Climate Science Split

 It seems to me that respected climate scientists are split into two camps. Am I wrong?

I think of them as Old School and New School. 

The Old School says that because CO₂ (Carbon Dioxide) does not react in our atmosphere with any other gases, all the CO₂ added by burning fossil fuels stays up there nearly forever. This means that there is a fixed budget of how much CO₂ can be produced before the blanket of CO₂ gets thick enough to raise temperature above the Paris Agreement limits. The speed at which CO₂ is added doesn’t matter, only the total added. Hence the fixed Carbon Budget.

The New School says that if that was the end of the story a fixed budget would be true, but there is Natural Sequestration that needs to be added, or rather subtracted, from the equation.

To use the well-worn bathtub analogy.
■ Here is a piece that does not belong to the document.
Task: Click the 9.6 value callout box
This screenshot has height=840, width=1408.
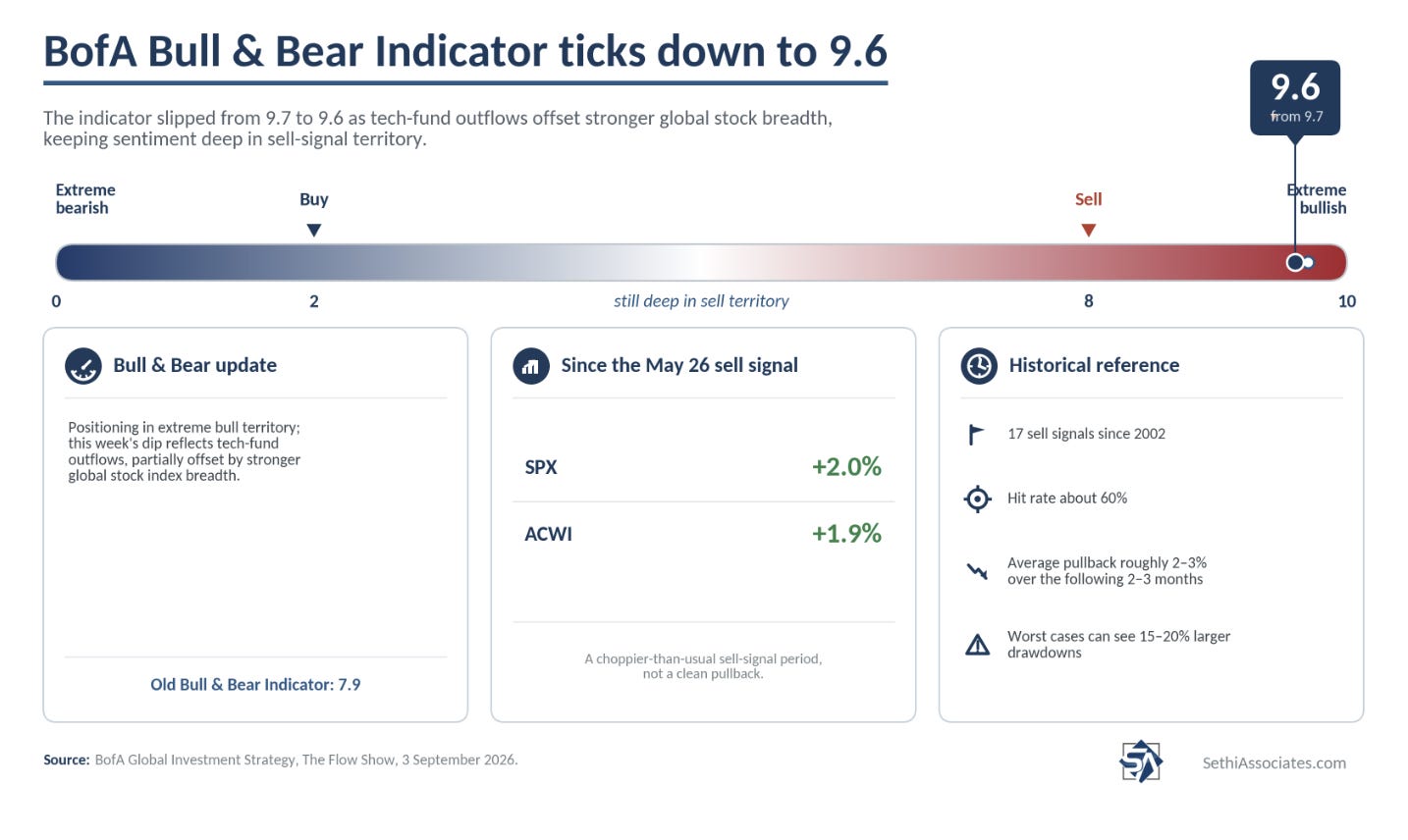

The Old School says that there is only a fixed amount of CO₂ that can be added before the bathtub overflows. While the New School says that the bathtub has a drain, and the bath plug isn’t blocking it. The drain is only removing half the amount of CO₂ being added by the taps, but this has a dramatic effect on how quickly the bathtub fills. It also means that if the CO₂ taps are turned off then the bathtub will start emptying and drop to the old level.
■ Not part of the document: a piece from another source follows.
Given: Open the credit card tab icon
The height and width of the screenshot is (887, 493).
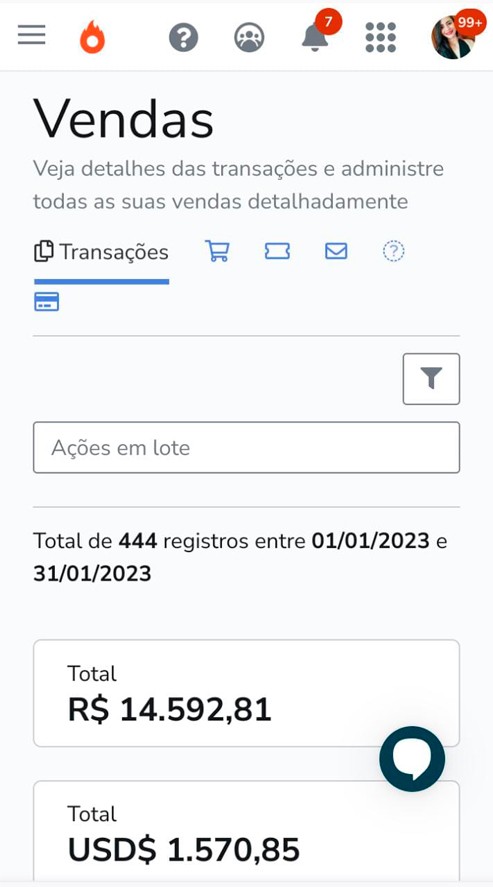Looking at the screenshot, I should pyautogui.click(x=46, y=302).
This is a simplification since the drain doesn’t quite work like that and will not work as efficiently in future. The Natural Sequestration drain is roughly half CO₂ removal being by ocean absorption, the other half by plants. Both of these mechanisms will probably become less efficient, but not stop completely.

This split has resulted in both versions being included in the IPCC Assessment Reports. It also seems to have resulted in Climate Change models some of which include Natural Sequestration, but some don’t. Since Natural Sequestration amounts to an amount just over half of annual CO₂ emissions, this is a major omission.